Alpha Yohimbine is a stereoisomer of Yohimbine – an alpha receptor blocking drug.The rationale for Alpha Yohimbine use over Yohimbine is that it is far more specific for blocking Alpha 2 receptors than Alpha 1 receptors. 50 times more specific to be exact. (Bradley 2007) Alpha 2 receptor blockade is what results in lipid (read fat) mobilisation, as they block the reuptake of adrenalin and therefore increase ‘sympathetic’ tone ie: crudely put, more adrenaline or flight/fight chemical in your blood. Alpha 1 blockade also comes with side effects such as reduced blood pressure, jitters etc.

That’s all well and good, but the problem is that Rauwolscine has been even less studied than Yohimbine for its effects on obesity. Yohimbine itself is no darling and has yet to prove itself in the research. Reasons are unknown but stimulation of insulin secretion which works to reduce fat mobilisation may operate in a ‘robbing Peter to pay Paul’ fashion and limit the fat burning properties of alpha 2 blockade. While there’s reason to believe it may have a better side-effect profile than Yohimbine, there’s no evidence that it works as good, worse or better than Yohimbine.

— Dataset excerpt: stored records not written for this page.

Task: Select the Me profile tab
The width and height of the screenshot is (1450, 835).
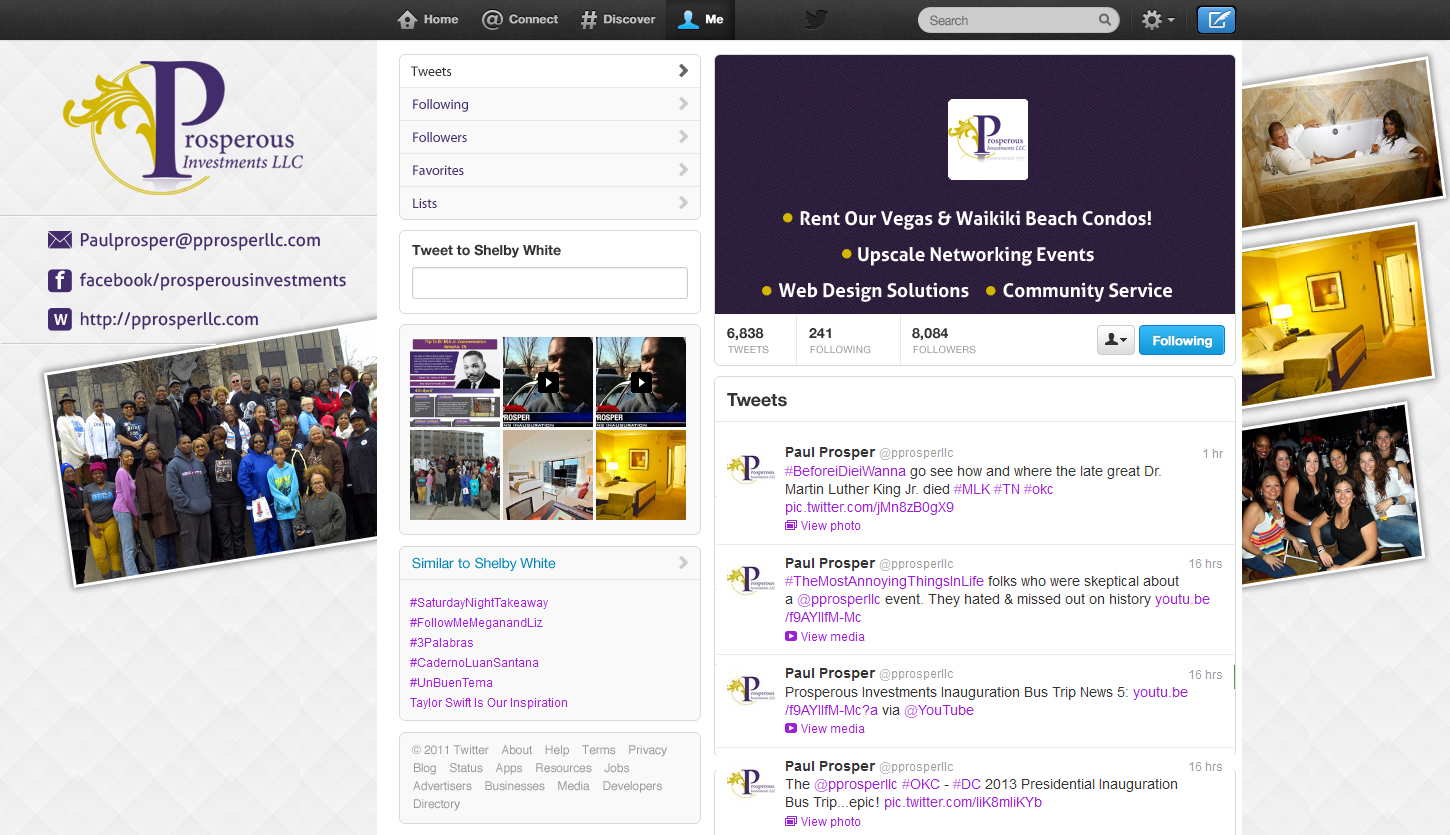Action: [x=700, y=20]
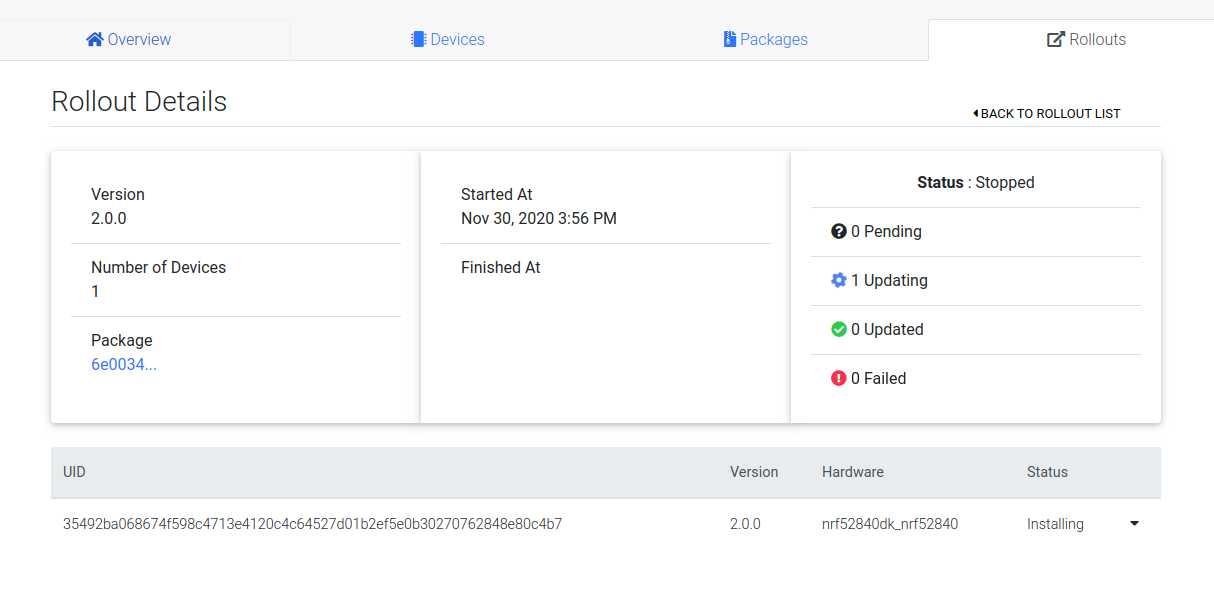Click the green check icon next to Updated

[838, 329]
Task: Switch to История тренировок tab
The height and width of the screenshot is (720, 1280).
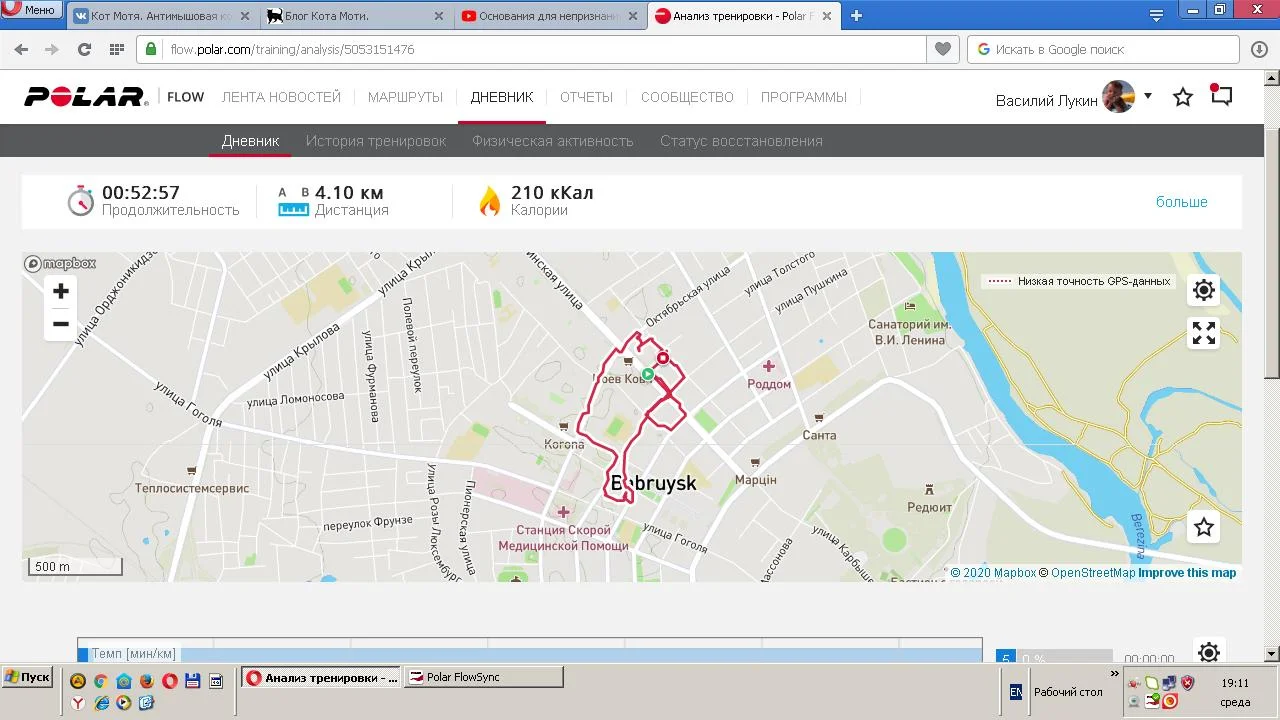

My suspicion is that this has been an attempt by the industry to resurrect a supplement that was falling out of favour, by putting a new spin on some very old research. Its impossible to predict what the actual fat burning properties of Alpha Yohimbine will amount to in clinical trials. The body is a hugely complex eco-system and frequently promising compounds that have a good basis for working in theory, fail miserably in real life trials even with the best intentions.

References
Am J Clin Nutr. 1992 Jan;55 Alpha-2 adrenoceptors in lipolysis: alpha 2 antagonists and lipid-mobilizing strategies, Lanfotan M. et al.

Ostojic SM, Res Sports Med. 2006 Oct-Dec;14(4):289-99. Yohimbine: the effects on body composition and exercise performance in soccer players.

Sax L, Int J Obes. 1991 Sep;15(9):561-5. Yohimbine does not affect fat distribution in men.

Kucio C, Jonderko K, Piskorska D, Isr J Med Sci. 1991 Oct;27(10):550-6. Does yohimbine act as a slimming drug?

Adverse effects: It is predicted that Rauwolscine will have a better side effect profile than Yohimbine given its more specific alpha 2 blocking actions. Effects of yohimbine such as rapid heart rate, high blood pressure should be lessened. Although other side effects such as overstimulation, insomnia and/or sleeplessness arising from sympathetic stimulation are likely to remain.

How it works: Specific alpha 2 receptor blockade which prevents noradrenalin and other monamines from being mopped up. This causes an increase in ‘sympathetic tone’ which is proposed to improve thermogenesis, increase fat mobilisation and curb appetite.